Hyperdub Records has used dubstep pioneer Burial’s sales to bankroll some interesting projects, but none as unlikely or rewarding as Sebenza. London trio LV got the idea for the album two years ago, when a vacation to Johannesburg introduced member Gervase Jordan to local acts Spoek Mathambo, MC duo Ruffest, and Dirty Parrafin frontman Okmalumkoolkat. Over a shaky Internet connection, all six began writing, the South Africans contributing ideas and vocals to the Brits’ multisided 8-bit rhythms. The result is something truly unique: colorful, kwaito house beats and future-shock lyrics set to a jungle of clicking percussion and luscious, analog slabs.

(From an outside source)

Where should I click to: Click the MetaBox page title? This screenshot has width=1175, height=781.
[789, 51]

All 48 minutes of Sebenza thump and ripple with excitement. Okmalumkoolkat, who’s featured on half of the songs, spearheads a fusion of South African music with modern South London beats, like “Primus Stove,” which balances shrill keyboards and slow house synths with a deep Johannesburg bassline. These experiments—particularly the title track, where Okmalumkoolkat creates a hypnotic garage earworm (“Se-Sebenza/Only rest in December!”)—are so consistently captivating that you’re swept away before you can analyze them. He alters his personality for each song, such as the sorry gangster on “Spitting Cobra” weighing up the relationship he sabotaged (“I’m a classic can of Coca-Cola/I’m highly contagious/Ebola/She said she’s coming over/I said it was kosher/As soon as she was over I told her it was over/It’s over”), and “International Pantsula,” which casts him as a coked-up enforcer, armed with garage beats and cries of “You gotta check out my blog!”

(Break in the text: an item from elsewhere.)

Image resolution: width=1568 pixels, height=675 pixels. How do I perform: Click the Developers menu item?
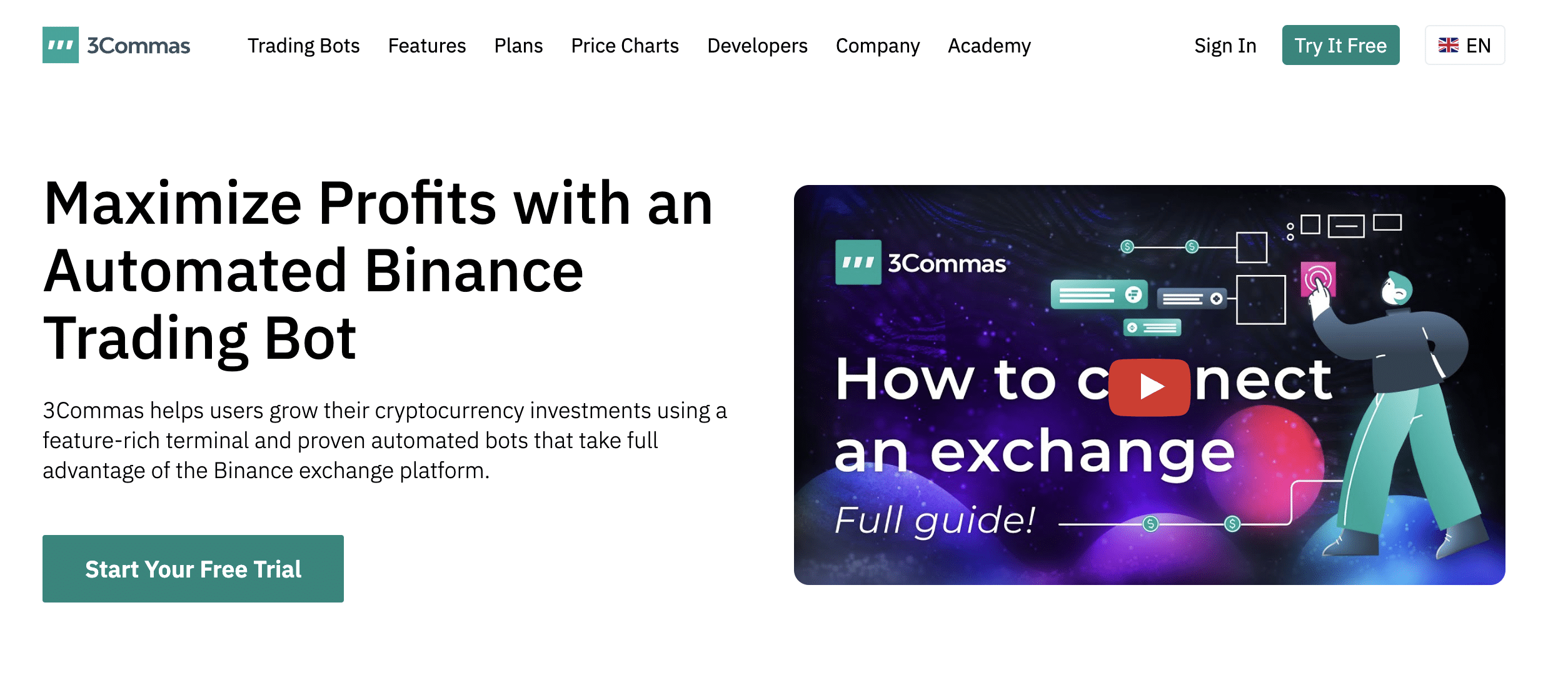click(757, 44)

Proving it’s not just Okmalumkoolkat who can cross Bantu lyrics with tower-block rhythms, Spoek Mathambo takes Sebenza even further, adding his deadpan social observations to LV’s chopped-up electronica. “Work” is another flipped finger to employers over clicks and cool synths, while “Limb” takes Vocodered Afro-garage and breaks it up with woodblock and whispering. There’s no sense of competition between any of the collaborators: The expertly produced Sebenza creates a flowing, carnival atmosphere packed with ideas and stripped of the pomposity often associated with world music. The South Africans’ fascination with all-consuming technology comes out in dry, colloquial asides, and offset by LV’s street-smart beats and vintage Acorn computers, it’s a delightful mix—one which shows Huperdub’s commitment to pushing the envelope of electronic music.